The Paradox of Motion: Evidence for Spurious Correlations in Skeleton-based Gait Recognition Models

TL;DR

The paper investigates whether skeleton-based gait recognition models rely on motion patterns or exploit appearance and anthropometric information embedded in pose data. It employs normalization-based ablations to suppress height and screen-position cues across multiple architectures and introduces a single-pose spatial-transformer to test appearance-only recognition, evaluated on CASIA-B and GREW. Key findings show that removing height/position cues degrades controlled-benchmark performance, that a single pose can achieve notable accuracy, and that in-the-wild data (GREW) reduce shortcuts, underscoring the need to disentangle motion from appearance and to curate diverse datasets. The work highlights privacy concerns and methodological biases in current benchmarks, advocating for robust, diverse gait datasets and balanced Use of appearance versus motion cues in practical gait analysis.

Abstract

Gait, an unobtrusive biometric, is valued for its capability to identify individuals at a distance, across external outfits and environmental conditions. This study challenges the prevailing assumption that vision-based gait recognition, in particular skeleton-based gait recognition, relies primarily on motion patterns, revealing a significant role of the implicit anthropometric information encoded in the walking sequence. We show through a comparative analysis that removing height information leads to notable performance degradation across three models and two benchmarks (CASIA-B and GREW).
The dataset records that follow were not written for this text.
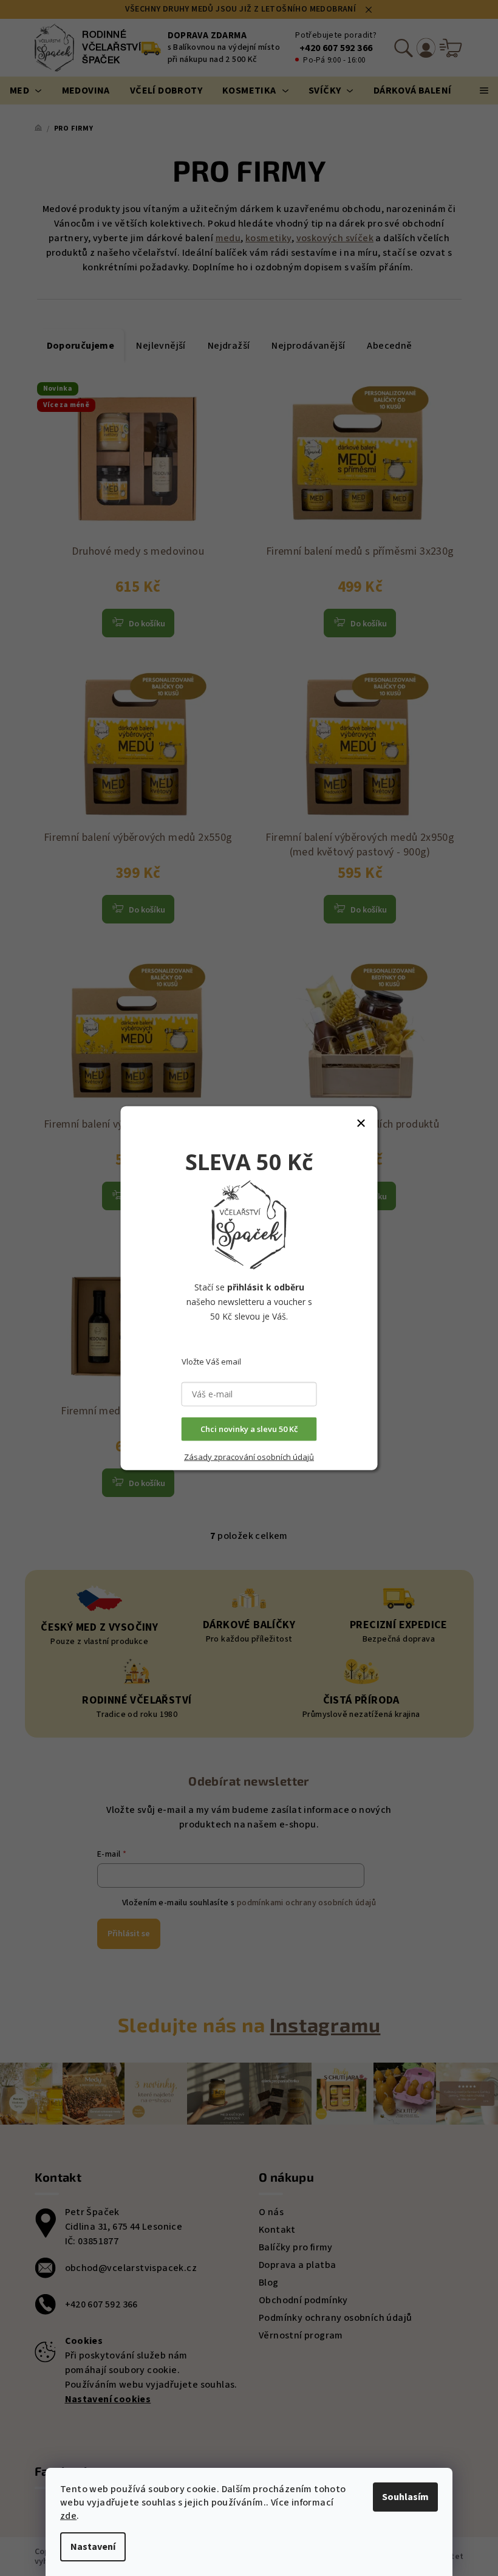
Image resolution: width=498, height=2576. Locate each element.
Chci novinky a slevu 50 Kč (249, 1428)
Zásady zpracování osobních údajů (249, 1456)
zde (68, 2516)
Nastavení (92, 2547)
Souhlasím (405, 2497)
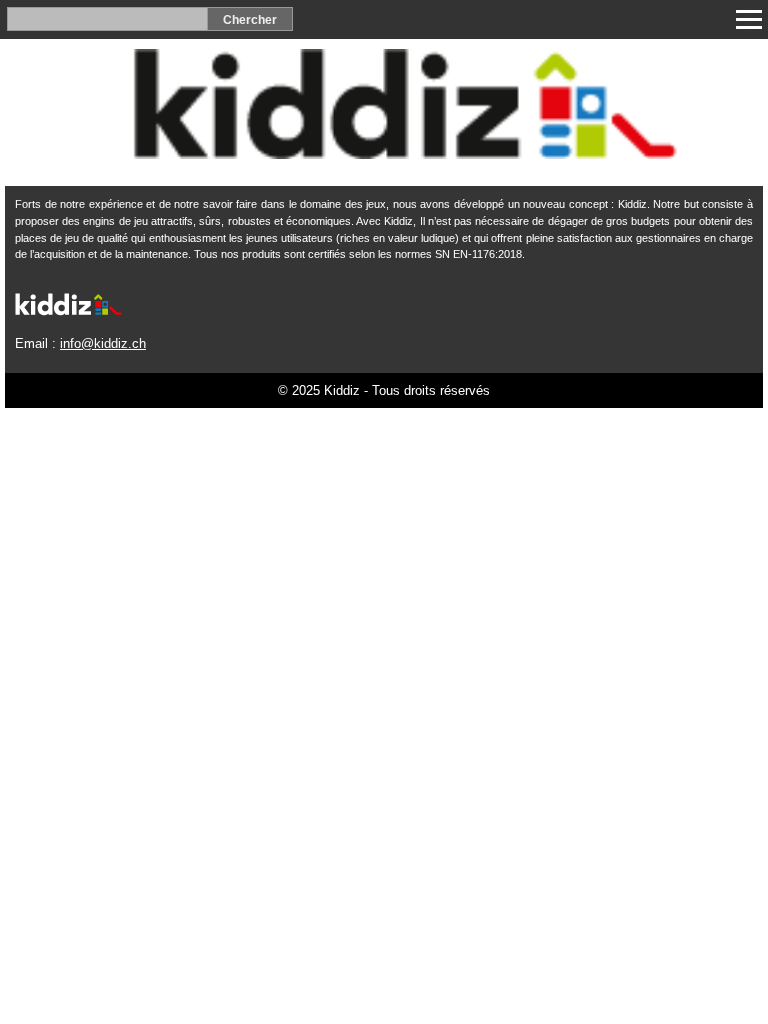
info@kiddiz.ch (103, 343)
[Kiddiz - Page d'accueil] (384, 153)
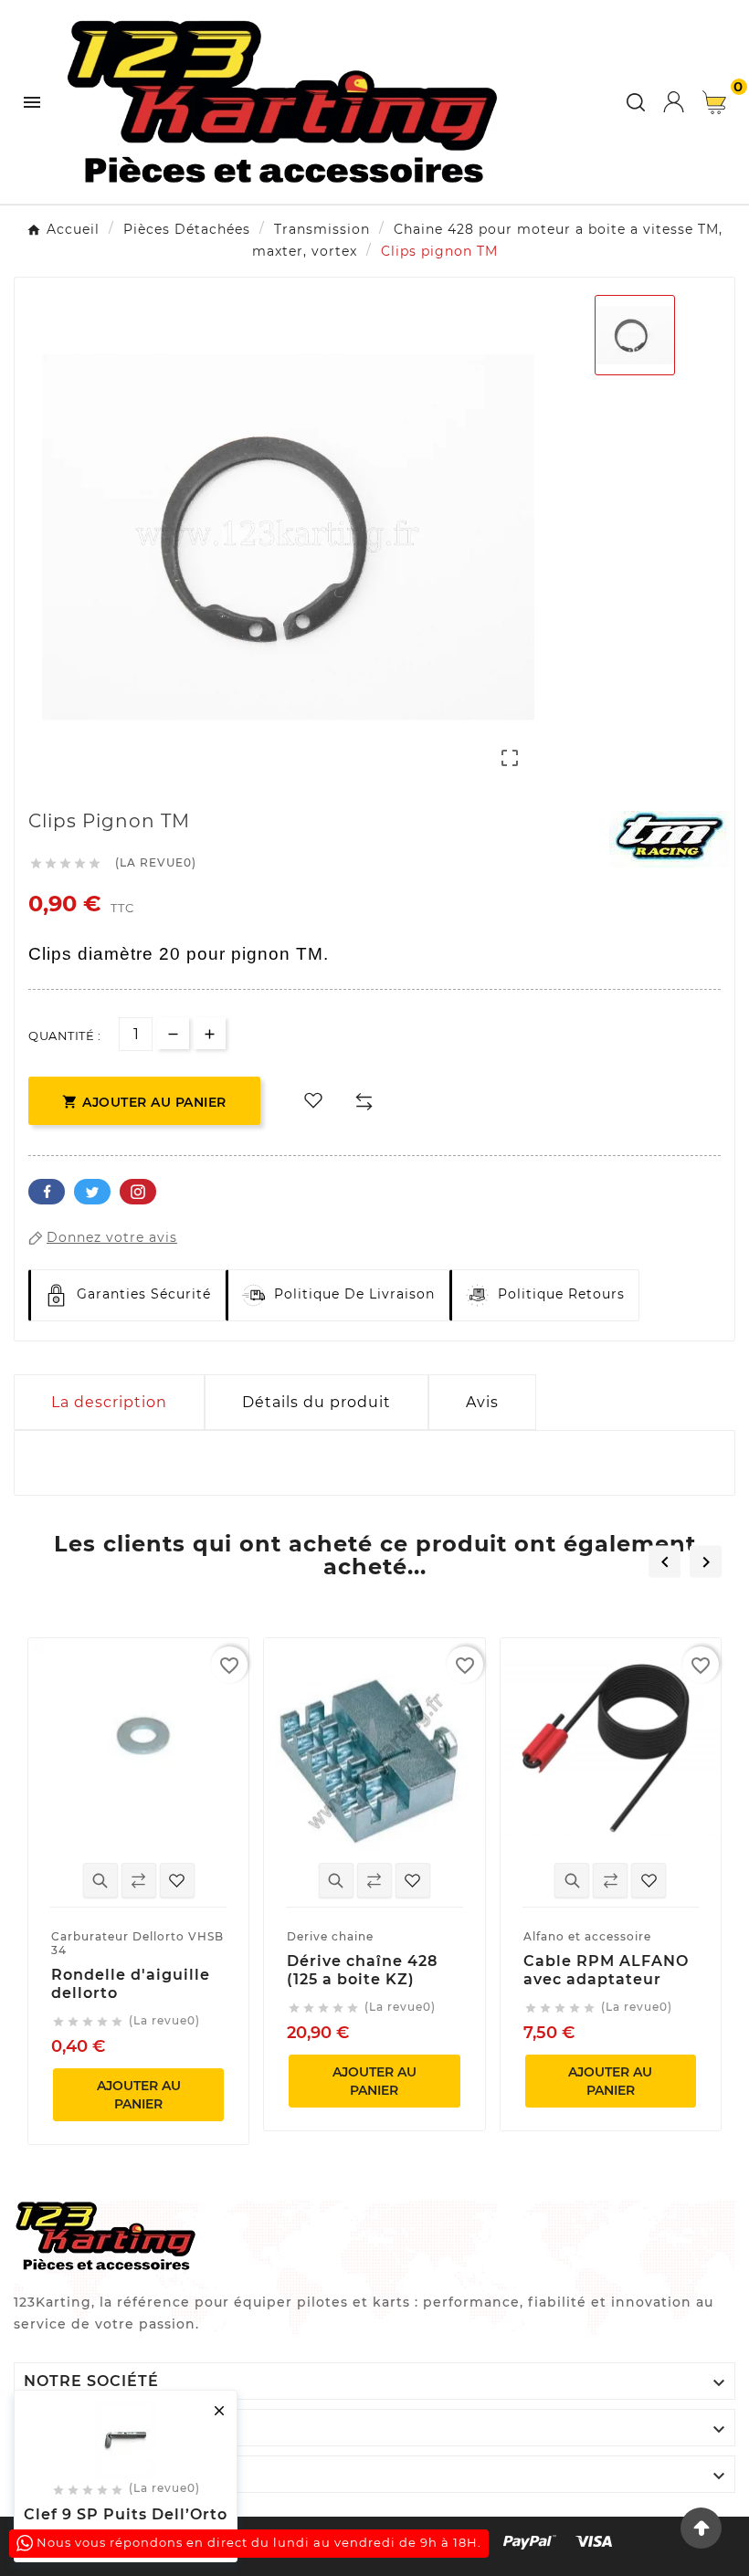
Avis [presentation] (482, 1402)
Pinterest (138, 1191)
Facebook (46, 1191)
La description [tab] (109, 1402)
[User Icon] (673, 101)
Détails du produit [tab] (316, 1402)
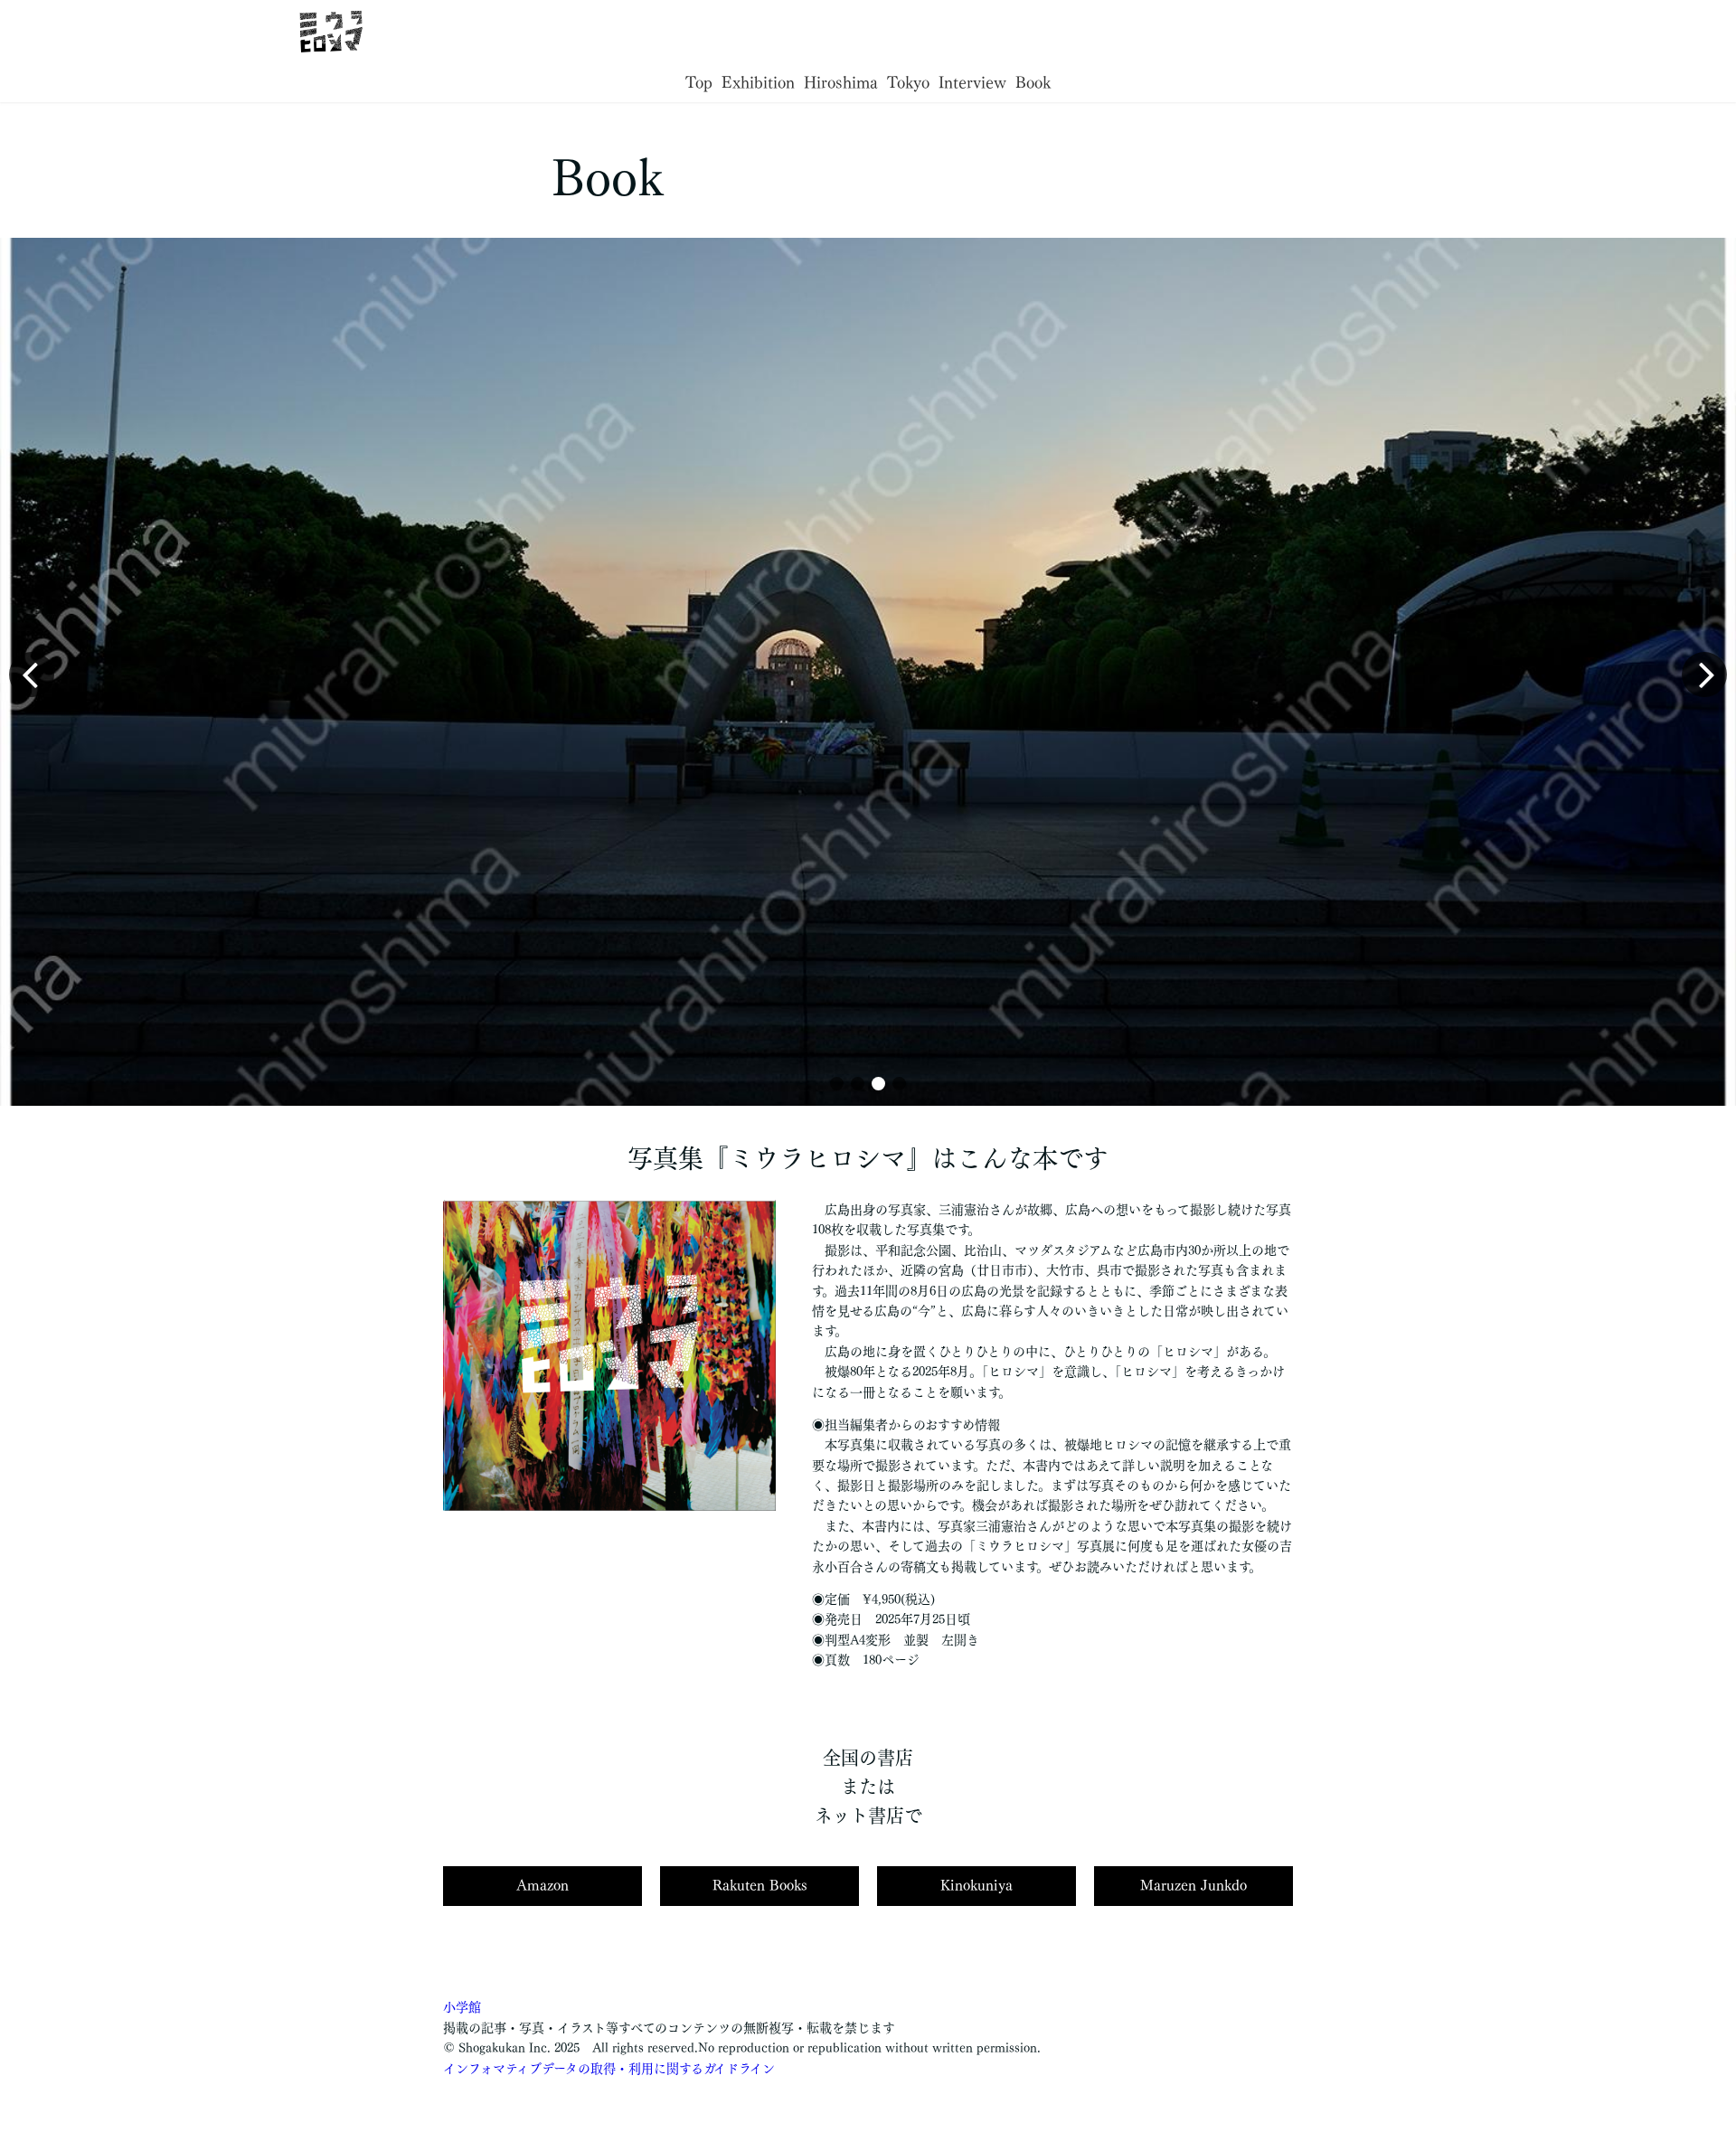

Furthermore, we propose a spatial transformer model processing individual poses, disregarding any temporal information, which achieves unreasonably good accuracy, emphasizing the bias towards appearance information and indicating spurious correlations in existing benchmarks. These findings underscore the need for a nuanced understanding of the interplay between motion and appearance in vision-based gait recognition, prompting a reevaluation of the methodological assumptions in this field. Our experiments indicate that "in-the-wild" datasets are less prone to spurious correlations, prompting the need for more diverse and large scale datasets for advancing the field.

Figures (5)

• Figure 1: Examples of common modalities used for person recognition in biometrics literature ordered by the amount of appearance information present in each one. Intuitively, sequences of 2D skeletons extracted with pose estimation models contain the least amount of appearance features. However, our experiments show that body proportions play a significant role in automatic recognition.
• Figure 2: Illustrative example of the effects of different normalization schemes on a skeleton gait sequence. Translations remove the position on screen, while scaling removes some height information. Our experiments show that both procedures have a definite impact on downstream gait performance.
• Figure 3: The proposed architecture for extracting discriminative appearance information from a single pose. Our model computes self-attention at multiple levels to obtain the appearance representation of the skeleton.
• Figure 4: Average testing accuracy for all normalization techniques during training on CASIA-B.
• Figure 5: Rank-1 accuracy for all normalization techniques during training on GREW.